DOCUMENT SECTION:
# # #

Where the Civil Rights movement went wrong
This weekend, my hometown was treated to the antics of an even stupider bunch than Black Lives Matter: Grand Master Jay and his "Not F------ Around Coalition." About 200 of these idiots showed up to protest the Breonna Taylor tragedy and managed by accident to shoot three of their own members.
The Taylor case is a national issue only because the famous race grifter Ben Crump is here for a payday civil lawsuit. Crump is also the man behind the fake witness scandal in the Trayvon Martin case.
As we go through this long, stupid summer, it might be worthwhile to consider how the civil rights movement went so wrong. I make the date out to 1964, when Martin Luther King, Jr. was given the Nobel Peace Prize. Dr. King was an important but secondary person in the amazing civil rights movement of the 1950s and early '60s.
More deserving would have been Roy Wilkins of the NAACP and his lawyer, Thurgood Marshall. Their patient litigation strategy won huge victories every time. Brown v. Board was only the most famous. Or President Eisenhower; he appointed all the Republican judges who ruled for civil rights. And he backed them up, such as in Little Rock, where he sent in federal troops to end the violence and resistance of Gov. Faubus. (No hand-wringing like the Kennedys with George Wallace.) Or even the great Everett Dirksen, a man our media today cannot even imagine existed. While many liberal Democrats like Adlai Stevenson never really embraced civil rights, or were slow to move, like LBJ, starting in 1932, Dirksen was both the most tireless proponent of civil rights laws in Congress and the leader of the conservative Republicans — fighting for everything from the right to work to an amendment to allow prayer in public schools. Dirksen was the politician who made what became Black History Month a reality. And unlike the current Senate GOP leader, Dirksen was an amazing orator, even winning a Grammy for reciting his own patriotic poem.

# # #

(Stored items from a collection)

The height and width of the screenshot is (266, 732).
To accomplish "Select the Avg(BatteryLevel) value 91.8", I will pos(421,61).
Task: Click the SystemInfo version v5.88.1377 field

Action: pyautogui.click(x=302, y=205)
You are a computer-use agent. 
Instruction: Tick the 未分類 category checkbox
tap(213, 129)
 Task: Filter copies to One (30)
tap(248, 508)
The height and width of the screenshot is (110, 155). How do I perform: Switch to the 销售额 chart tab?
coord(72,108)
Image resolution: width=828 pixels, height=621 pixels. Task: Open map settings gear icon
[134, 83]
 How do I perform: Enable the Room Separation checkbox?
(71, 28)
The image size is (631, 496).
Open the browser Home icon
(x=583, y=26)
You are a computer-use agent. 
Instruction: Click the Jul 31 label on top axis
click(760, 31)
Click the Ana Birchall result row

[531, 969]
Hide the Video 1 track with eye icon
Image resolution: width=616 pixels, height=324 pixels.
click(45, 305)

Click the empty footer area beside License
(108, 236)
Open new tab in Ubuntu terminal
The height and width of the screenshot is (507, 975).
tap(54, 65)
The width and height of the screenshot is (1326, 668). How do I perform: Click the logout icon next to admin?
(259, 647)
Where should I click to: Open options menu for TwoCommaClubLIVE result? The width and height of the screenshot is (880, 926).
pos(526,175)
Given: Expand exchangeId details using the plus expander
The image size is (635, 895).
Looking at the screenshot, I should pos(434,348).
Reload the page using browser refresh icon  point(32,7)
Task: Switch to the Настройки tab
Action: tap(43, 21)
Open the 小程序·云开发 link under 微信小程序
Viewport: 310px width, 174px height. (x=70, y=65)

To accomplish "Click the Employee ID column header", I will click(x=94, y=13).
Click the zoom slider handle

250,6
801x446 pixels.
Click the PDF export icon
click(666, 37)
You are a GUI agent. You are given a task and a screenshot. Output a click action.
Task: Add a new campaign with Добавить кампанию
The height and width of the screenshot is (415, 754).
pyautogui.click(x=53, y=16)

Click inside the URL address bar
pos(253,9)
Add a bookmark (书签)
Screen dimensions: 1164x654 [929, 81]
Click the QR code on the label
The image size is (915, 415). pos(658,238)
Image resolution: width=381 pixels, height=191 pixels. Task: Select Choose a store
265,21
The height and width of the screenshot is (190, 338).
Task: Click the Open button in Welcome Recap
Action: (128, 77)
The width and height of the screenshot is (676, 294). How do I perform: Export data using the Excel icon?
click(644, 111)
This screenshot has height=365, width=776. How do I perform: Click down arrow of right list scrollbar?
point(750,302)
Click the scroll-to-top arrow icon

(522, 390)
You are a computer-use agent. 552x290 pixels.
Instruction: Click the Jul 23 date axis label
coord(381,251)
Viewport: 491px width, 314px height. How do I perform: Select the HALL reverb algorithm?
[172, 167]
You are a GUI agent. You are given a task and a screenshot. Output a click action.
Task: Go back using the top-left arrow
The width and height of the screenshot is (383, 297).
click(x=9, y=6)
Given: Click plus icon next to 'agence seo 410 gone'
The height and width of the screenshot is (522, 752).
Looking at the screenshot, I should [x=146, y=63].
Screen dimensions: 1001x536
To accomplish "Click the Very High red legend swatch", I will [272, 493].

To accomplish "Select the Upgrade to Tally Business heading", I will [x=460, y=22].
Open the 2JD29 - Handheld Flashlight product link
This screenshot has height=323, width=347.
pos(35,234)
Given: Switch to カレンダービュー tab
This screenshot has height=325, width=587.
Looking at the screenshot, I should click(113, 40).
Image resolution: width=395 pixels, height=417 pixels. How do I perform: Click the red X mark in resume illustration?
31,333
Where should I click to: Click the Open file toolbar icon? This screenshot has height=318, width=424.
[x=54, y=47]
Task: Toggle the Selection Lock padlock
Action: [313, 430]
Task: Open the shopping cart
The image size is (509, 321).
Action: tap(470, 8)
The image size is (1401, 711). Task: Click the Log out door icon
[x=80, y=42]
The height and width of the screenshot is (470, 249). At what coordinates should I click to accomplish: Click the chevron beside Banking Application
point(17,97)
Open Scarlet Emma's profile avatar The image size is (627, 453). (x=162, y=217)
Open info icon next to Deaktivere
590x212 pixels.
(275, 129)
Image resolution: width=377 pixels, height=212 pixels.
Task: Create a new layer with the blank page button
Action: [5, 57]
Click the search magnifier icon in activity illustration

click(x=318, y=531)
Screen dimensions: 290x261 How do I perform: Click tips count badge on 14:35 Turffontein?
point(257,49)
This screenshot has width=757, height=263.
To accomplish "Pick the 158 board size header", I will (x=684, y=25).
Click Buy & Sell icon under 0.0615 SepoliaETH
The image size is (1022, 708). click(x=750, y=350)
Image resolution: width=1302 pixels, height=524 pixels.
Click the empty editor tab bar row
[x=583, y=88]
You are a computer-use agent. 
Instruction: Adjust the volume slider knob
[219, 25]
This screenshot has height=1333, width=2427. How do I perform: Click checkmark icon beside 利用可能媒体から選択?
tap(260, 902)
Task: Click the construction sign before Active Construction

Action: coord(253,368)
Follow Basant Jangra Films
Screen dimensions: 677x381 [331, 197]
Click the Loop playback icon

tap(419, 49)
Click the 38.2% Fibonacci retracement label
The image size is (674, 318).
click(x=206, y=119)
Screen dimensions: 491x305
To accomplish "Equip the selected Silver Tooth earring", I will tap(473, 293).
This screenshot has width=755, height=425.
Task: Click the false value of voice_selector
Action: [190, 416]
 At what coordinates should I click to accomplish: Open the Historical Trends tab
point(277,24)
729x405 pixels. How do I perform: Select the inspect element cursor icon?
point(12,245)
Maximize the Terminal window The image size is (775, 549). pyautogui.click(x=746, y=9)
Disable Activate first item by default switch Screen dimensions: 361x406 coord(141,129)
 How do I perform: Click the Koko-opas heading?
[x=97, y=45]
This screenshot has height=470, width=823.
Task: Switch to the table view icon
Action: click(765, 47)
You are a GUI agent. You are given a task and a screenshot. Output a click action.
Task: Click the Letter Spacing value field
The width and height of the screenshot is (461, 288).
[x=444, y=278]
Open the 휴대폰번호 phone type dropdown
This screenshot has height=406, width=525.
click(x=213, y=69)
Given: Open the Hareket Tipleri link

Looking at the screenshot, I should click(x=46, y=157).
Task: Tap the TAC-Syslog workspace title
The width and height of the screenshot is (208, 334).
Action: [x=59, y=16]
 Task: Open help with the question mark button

# # #

EXERCISE DIRECTIONS:
In two sentences, summarize the commentary on the civil rights movement.

ANSWER SPACE:
The author dates the point at which the civil rights movement went wrong to 1964, when Martin Luther King, Jr., described as an important but secondary figure, received the Nobel Peace Prize. The author names as more deserving Roy Wilkins and Thurgood Marshall for their litigation strategy, President Eisenhower for appointing and backing judges who ruled for civil rights, and Everett Dirksen as the most tireless proponent of civil rights laws in Congress.